I'm terribly sorry, I mistook your post as spam because of the strange links, and just about deleted it.  Then I realized it wasn't actually spam.

Thank you for the report, although that's definitely a false-positive.  It's understandable why it happened though.  The anti-cheat feature is a new method of DLL injection, and it's still undergoing some testing.  I'm definitely not surprised that it occurred, though it's a bit frustrating to have to deal with I suppose.
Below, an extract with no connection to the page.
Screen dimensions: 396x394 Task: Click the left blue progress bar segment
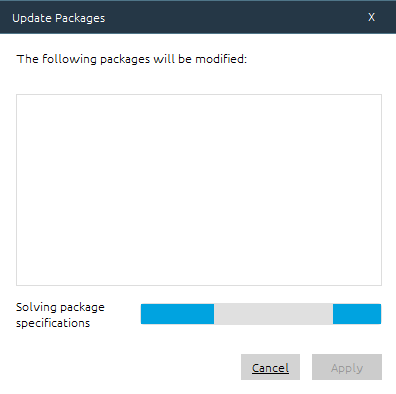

Again, my sincerest apologies for almost deleting your post there and mistaking it for spam.  It was totally rude of me and I apologize.


----------



## style1925 (Apr 16, 2014)

投稿を削除したのは気にしません。
修正されるのを期待しています。


----------



## Garus (Apr 16, 2014)

Hello,

I've been using OBS for some time now for streaming and local recoding my games and I love it!
About a week ago Russian publisher "Innova" of the Korean MMO "Aion" updated there protection software called "Frost" and now OBS "Cannot find window" - I'm getting black screen using Window capture and Game capture.
I've tried both 0.613beta and 0.62b test 1 Window capture and Game caputre with anti-cheat compatibility.
I've tried to get some help on there forums, but there mods say it's unlikely they'll do something about it, because it's a security risk they are not willing to take.
I'm just a user and have no idea how it all works, but one of there techs suggested to "Add an option in game capture to use SetWindowsHookEx instead of CreateRemoteThread to inject the library."
Is there any way I can use Window capture again with this game?

thx


----------



## Jim (Apr 17, 2014)

The anti-cheat compatibility option specifically does use SetWindowsHookEx.


----------



## LoopesSPT (Apr 20, 2014)

I now tested Vindictus and Phantasy Star Universe(2 Games that have anti-cheat) and they work by doing the Anti-Cheat compatibility


----------



## flavored (Apr 21, 2014)

Any suggestions as to why game capture stops working as of this build? It happens I quickly start/stop stream and then start it again, eg. if I was streaming and got a dc with the starndard 5 seconds reconnect, upon doing so game capture wouldn't pick up anything at all until I completely stopped the software, closed and reopened it.


----------



## dodgepong (Apr 21, 2014)

What game is game capture no longer working on? Game capture changed a lot in this build, which is why this thread is here for testing, and why people are listing games that do and don't work.


----------



## flavored (Apr 21, 2014)

dodgepong said:


> What game is game capture no longer working on? Game capture changed a lot in this build, which is why this thread is here for testing, and why people are listing games that do and don't work.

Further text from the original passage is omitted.